## Exercise description:
The expected output is every line from the one containing "Open the ellipsis menu in right panel header" to the end of the data below, exactly, and no other line.

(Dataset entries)

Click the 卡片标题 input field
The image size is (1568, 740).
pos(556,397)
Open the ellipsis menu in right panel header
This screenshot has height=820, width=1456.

## Answer section:
Open the ellipsis menu in right panel header
This screenshot has height=820, width=1456.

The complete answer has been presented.